Встреча с главным геологом Полярнинского ГОКа, лауреатом Государственной премии Юрием Александровичем Эсауловым была запланирована еще в Певеке. Там, в Чаунской ГРЭ, работая с архивными документами, я заочно познакомился с этим человеком — по трудам его. Думалось, правда, что ветеран золотой Чукотки Эсаулов уже на заслуженном отдыхе и обретается где-ни-
[152]
будь в теплых краях. На Мысе Шмидта выяснилось, что Эсаулов здесь, на этом берегу, и совсем рядом...
В кабинет главного геолога то и дело входили люди — кто за советом, кто за распоряжением. Он, продолжая курить, не меняя тона, давал советы и распоряжения и возвращался к нашему разговору. Он вообще не сбивается с тона — благодарит ли, выражает ли неудовольствие или беседует «по личным вопросам». Лицо спокойное, усмешливое, в морщинках у глаз угадывается ирония, и она понятна. Ведь если он хвалит — так попробовал бы подчиненный не выполнить должное на уровне, заслуживающем похвалы! Высказывает порицание — и тут ирония присутствует: не с ребенком разговаривает главный геолог, а с коллегой, с товарищами, и уверен, что его порицание будет принято к сведению. Ведь делают-то одно, общее дело! Ироничен со мной? Так как же без иронии говорить о себе, а уж человеку состоявшемуся в особенности...
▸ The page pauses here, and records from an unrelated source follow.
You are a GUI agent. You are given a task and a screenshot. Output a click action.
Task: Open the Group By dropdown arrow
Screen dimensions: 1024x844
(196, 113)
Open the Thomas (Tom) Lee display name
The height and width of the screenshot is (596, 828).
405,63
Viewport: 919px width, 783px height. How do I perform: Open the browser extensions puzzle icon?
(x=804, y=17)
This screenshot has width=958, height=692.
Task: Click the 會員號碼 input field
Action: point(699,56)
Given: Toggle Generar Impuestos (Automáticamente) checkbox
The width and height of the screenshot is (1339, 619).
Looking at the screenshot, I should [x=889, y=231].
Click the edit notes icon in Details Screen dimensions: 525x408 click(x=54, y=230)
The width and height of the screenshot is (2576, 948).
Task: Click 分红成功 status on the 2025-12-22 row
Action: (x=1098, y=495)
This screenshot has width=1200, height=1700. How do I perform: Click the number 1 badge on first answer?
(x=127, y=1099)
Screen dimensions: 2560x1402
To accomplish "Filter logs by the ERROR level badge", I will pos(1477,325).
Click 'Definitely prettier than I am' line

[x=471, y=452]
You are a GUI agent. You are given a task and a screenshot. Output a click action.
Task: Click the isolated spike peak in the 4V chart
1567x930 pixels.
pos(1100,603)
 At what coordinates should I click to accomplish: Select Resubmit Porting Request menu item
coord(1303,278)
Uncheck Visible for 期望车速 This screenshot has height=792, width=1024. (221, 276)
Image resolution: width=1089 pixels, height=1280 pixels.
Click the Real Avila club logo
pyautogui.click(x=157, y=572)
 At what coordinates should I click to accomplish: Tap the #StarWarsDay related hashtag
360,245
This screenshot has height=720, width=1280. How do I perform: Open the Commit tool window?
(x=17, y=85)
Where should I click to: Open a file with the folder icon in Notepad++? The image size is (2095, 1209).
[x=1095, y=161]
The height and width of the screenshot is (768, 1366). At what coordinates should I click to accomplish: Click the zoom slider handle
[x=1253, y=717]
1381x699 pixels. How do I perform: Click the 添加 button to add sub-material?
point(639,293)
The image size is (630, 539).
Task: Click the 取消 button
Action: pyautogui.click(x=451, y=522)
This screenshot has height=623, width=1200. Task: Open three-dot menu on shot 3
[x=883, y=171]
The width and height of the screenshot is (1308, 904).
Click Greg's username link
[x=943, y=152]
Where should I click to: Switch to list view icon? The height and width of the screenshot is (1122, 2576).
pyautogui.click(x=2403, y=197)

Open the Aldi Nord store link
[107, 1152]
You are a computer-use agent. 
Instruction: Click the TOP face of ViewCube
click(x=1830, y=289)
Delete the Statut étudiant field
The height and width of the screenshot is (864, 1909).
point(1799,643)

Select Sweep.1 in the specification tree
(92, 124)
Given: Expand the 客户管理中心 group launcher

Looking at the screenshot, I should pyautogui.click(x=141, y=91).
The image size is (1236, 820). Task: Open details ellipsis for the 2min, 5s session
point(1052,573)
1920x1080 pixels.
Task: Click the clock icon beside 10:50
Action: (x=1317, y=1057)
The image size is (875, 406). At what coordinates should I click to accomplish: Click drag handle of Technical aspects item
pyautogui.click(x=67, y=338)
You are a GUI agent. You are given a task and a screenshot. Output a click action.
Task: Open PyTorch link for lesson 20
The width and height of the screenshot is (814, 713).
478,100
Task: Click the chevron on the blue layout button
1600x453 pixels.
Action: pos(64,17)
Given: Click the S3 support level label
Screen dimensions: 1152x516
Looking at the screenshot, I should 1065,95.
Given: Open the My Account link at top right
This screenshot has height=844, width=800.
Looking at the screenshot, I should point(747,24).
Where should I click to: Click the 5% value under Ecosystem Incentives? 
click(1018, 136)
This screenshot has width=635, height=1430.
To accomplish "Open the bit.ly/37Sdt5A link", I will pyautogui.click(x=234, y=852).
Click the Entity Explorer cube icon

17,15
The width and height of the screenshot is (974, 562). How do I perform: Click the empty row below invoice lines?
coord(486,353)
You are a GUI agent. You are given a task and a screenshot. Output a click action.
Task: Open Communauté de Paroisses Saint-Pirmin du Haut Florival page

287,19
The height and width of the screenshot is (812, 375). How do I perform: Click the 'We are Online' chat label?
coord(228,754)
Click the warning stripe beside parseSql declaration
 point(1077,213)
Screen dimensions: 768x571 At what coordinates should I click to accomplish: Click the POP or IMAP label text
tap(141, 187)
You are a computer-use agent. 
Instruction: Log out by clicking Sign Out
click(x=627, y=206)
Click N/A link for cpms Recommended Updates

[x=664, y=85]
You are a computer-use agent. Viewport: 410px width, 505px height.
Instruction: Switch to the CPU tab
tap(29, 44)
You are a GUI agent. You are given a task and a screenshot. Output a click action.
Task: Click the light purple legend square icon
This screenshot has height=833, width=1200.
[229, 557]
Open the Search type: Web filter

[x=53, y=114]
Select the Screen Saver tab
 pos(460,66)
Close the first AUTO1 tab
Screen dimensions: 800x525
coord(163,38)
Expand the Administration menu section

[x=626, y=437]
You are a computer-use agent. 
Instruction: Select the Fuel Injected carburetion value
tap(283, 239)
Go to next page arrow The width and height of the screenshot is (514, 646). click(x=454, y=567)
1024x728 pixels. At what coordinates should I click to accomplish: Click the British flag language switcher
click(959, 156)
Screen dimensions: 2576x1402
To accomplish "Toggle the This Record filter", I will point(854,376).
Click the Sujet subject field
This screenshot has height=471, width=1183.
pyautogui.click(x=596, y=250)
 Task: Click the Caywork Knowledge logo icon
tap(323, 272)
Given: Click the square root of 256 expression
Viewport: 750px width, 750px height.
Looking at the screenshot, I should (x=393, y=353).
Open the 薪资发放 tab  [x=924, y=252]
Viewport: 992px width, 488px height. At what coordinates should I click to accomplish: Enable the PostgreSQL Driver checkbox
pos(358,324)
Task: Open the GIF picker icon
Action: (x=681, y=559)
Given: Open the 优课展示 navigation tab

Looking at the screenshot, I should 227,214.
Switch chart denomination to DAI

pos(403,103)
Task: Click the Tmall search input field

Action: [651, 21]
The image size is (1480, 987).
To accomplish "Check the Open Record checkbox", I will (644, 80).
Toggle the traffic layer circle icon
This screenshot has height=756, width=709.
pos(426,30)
Юрий Александрович — земляк Антона Павловича Чехова, Он родом из Таганрога, степного города на берегу теплого Азова. Сын летчика-испытателя, он с детства жил в атмосфере семейной трагедии. Сильный, веселый отец, по характеру и призванию «человек-птица», как говорил Валерий Павлович Чкалов, выполняя задание командования, потерпел аварию над дальневосточной тайгой и на всю оставшуюся жизнь — более тридцати лет! — стал недвижим. Истязаемый непрекращающимися болями Прометей, он учил сына оптимизму и верности долгу. Неподвижный, он поддерживал тягу сына к профессии геолога. «Выбрал? Сам? Рад и напоминаю: человек присягает делу раз и навсегда!» Отсекая попытки близких жалеть себя, он убеждал Юрия в том, что подвижная и подвижническая доля геолога-разведчика, выбранная сыном, будет и его, отца, движением по жизни...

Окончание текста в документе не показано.